DocNow / diffengine

track changes to the news, where news is anything with an RSS feed
MIT License
177 stars 30 forks source link

unexpected archive.org response: name 'url' is not defined #19

Closed larsschwarz closed 7 years ago

larsschwarz commented 7 years ago

Looking at diffengine.log I noticed the following error:

2017-01-19 15:25:06,606 - root - ERROR - unexpected archive.org response for https://web.archive.org/save/http://www.presseportal.de/pm/58964/3539208: name 'url' is not defined

Opening the same URL in a browser just loads archive.org fine and it returns the saved URL.

Not sure this is just a temporary error due to connection speed or similar issues, or a bug with my PhantomJS install?

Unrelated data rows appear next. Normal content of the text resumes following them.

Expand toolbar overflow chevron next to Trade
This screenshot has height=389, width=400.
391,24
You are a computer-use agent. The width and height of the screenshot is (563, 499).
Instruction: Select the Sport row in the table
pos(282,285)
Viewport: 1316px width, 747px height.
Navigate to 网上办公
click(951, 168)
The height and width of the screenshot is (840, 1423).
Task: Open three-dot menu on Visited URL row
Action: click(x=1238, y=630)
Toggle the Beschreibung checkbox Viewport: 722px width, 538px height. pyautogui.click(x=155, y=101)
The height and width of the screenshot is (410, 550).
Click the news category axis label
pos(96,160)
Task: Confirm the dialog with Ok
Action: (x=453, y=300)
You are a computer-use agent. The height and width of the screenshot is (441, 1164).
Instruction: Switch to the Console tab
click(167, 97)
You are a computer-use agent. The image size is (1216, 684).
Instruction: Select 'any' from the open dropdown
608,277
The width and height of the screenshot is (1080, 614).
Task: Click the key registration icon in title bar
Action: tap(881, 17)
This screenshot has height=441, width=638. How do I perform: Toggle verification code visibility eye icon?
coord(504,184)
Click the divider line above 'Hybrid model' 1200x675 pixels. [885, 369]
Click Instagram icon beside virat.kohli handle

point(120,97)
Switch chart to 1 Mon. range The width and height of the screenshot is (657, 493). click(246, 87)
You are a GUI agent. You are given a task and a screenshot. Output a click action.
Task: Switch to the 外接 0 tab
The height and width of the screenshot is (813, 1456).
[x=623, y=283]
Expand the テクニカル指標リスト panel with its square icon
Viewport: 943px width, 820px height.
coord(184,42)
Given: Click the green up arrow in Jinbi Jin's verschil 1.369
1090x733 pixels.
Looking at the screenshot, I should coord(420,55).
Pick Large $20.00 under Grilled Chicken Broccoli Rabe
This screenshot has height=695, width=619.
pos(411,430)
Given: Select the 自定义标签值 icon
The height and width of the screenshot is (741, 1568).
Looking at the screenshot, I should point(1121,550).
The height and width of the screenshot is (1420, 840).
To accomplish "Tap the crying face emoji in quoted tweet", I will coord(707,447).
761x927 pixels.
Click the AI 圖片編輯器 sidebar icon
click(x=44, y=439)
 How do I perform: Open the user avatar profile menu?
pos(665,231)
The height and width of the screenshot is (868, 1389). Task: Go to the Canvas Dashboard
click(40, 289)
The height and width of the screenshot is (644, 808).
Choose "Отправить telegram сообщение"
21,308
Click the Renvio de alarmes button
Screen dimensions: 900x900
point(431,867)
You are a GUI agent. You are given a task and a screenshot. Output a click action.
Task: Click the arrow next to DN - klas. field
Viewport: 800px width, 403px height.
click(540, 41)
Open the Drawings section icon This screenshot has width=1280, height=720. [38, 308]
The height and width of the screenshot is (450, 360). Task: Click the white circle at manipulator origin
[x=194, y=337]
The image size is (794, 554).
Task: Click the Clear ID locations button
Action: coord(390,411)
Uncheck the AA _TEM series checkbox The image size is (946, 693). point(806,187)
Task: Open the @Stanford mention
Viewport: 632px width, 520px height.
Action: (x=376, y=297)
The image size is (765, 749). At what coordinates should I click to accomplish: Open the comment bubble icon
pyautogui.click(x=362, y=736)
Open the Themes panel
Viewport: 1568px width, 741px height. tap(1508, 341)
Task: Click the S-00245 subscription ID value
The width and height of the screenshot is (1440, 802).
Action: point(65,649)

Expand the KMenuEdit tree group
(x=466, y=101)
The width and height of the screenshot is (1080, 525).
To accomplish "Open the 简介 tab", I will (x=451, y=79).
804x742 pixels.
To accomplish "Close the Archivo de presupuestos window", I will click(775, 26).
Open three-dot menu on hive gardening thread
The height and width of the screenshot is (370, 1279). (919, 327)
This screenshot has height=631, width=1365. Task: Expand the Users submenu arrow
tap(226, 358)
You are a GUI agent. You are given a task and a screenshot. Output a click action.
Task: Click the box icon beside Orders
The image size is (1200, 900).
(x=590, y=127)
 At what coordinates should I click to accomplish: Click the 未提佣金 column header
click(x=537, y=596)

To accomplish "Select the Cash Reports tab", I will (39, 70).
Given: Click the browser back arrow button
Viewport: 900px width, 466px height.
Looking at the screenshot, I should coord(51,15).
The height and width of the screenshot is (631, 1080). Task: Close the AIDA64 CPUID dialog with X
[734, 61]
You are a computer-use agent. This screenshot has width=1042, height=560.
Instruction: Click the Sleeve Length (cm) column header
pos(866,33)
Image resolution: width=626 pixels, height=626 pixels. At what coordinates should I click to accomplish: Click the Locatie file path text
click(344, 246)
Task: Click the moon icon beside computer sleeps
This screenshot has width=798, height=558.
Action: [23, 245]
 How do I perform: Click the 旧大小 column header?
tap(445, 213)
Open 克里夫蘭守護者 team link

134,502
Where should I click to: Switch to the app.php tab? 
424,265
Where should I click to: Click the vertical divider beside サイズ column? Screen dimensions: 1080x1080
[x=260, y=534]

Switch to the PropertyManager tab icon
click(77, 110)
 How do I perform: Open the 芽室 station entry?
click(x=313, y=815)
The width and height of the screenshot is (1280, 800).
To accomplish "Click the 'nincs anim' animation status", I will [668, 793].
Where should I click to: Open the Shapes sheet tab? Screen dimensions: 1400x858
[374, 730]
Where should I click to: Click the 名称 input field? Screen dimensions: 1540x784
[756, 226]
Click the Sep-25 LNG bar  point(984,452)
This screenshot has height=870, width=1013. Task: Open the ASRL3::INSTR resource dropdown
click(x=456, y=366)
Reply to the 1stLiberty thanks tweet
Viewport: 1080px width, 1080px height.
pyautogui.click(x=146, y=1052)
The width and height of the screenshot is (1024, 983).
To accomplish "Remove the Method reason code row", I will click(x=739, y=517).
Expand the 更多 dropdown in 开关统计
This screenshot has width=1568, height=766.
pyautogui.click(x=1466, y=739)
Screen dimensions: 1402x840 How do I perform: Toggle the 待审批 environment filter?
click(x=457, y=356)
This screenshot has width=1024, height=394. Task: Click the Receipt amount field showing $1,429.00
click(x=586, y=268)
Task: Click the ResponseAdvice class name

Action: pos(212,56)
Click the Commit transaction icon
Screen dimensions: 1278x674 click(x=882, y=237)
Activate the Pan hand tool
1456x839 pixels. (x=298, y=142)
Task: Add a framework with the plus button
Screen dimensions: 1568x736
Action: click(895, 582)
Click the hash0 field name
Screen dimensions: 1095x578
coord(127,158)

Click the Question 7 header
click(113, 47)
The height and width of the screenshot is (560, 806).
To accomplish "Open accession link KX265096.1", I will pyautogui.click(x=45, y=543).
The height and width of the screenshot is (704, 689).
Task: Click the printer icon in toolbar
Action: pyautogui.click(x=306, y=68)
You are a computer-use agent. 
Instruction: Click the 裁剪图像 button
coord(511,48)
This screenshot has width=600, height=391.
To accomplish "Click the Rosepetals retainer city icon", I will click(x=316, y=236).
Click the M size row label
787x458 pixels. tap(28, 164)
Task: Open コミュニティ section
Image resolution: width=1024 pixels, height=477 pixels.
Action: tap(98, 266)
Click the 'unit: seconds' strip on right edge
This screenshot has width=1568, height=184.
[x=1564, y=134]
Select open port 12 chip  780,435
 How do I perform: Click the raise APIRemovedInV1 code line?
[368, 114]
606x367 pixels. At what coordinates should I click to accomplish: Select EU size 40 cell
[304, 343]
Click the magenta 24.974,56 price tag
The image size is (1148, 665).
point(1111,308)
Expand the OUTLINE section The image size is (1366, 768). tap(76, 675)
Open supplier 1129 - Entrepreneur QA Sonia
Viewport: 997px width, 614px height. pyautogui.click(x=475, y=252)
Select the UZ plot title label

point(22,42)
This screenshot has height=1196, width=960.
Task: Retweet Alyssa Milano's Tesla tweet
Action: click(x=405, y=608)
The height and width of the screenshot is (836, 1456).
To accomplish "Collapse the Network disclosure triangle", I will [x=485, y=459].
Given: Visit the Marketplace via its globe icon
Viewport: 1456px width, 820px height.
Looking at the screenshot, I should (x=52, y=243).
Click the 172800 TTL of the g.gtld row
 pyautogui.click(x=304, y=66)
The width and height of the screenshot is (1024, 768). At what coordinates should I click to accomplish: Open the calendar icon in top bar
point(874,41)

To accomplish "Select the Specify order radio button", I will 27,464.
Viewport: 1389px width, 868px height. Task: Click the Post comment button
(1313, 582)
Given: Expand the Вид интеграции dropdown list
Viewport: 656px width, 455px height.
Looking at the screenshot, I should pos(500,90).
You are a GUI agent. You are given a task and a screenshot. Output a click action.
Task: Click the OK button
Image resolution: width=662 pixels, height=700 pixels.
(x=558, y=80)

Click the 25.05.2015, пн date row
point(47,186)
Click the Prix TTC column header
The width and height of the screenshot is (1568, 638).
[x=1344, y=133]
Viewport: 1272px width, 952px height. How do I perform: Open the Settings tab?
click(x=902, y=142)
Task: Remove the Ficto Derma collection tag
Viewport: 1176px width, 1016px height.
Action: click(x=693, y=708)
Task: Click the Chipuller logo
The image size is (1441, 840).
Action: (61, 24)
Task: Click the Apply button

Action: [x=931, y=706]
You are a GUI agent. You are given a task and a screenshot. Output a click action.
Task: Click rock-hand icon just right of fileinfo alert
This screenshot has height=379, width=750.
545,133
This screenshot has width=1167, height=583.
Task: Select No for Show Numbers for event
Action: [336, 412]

edsu commented 7 years ago

Thanks for this. Can you tell what version of diffengine you are using, or when you installed it? There have been a lot of changes in the past few days.

larsschwarz commented 7 years ago

Oops, of course, missed all technical infos by accident: just cloned it like 30 minutes ago (0.0.31), running Ubuntu 16.04, PhantomJS 2.1.1

larsschwarz commented 7 years ago

Doesn't seem to be sporadic due to connection issue of stuff, just experienced the same error again:

2017-01-19 15:59:16,799 - root - ERROR - unexpected archive.org response for https://web.archive.org/save/http://www.presseportal.de/pm/123030/3539388: name 'url' is not defined 2017-01-19 15:59:55,944 - root - INFO - shutting down: new=7 checked=28 skipped=0 elapsed=0:01:18.460580

edsu commented 7 years ago

Ahh, I see it now. It looks like the Internet Archive isn't returning the archived version of the webpage and then a bug in the logging is causing an exception.

edsu commented 7 years ago

I just released the (hopefully) fixed version to PyPI as v0.0.32. Can you give it a try? You should be able to update with a:

pip install --upgrade --process-dependency-links diffengine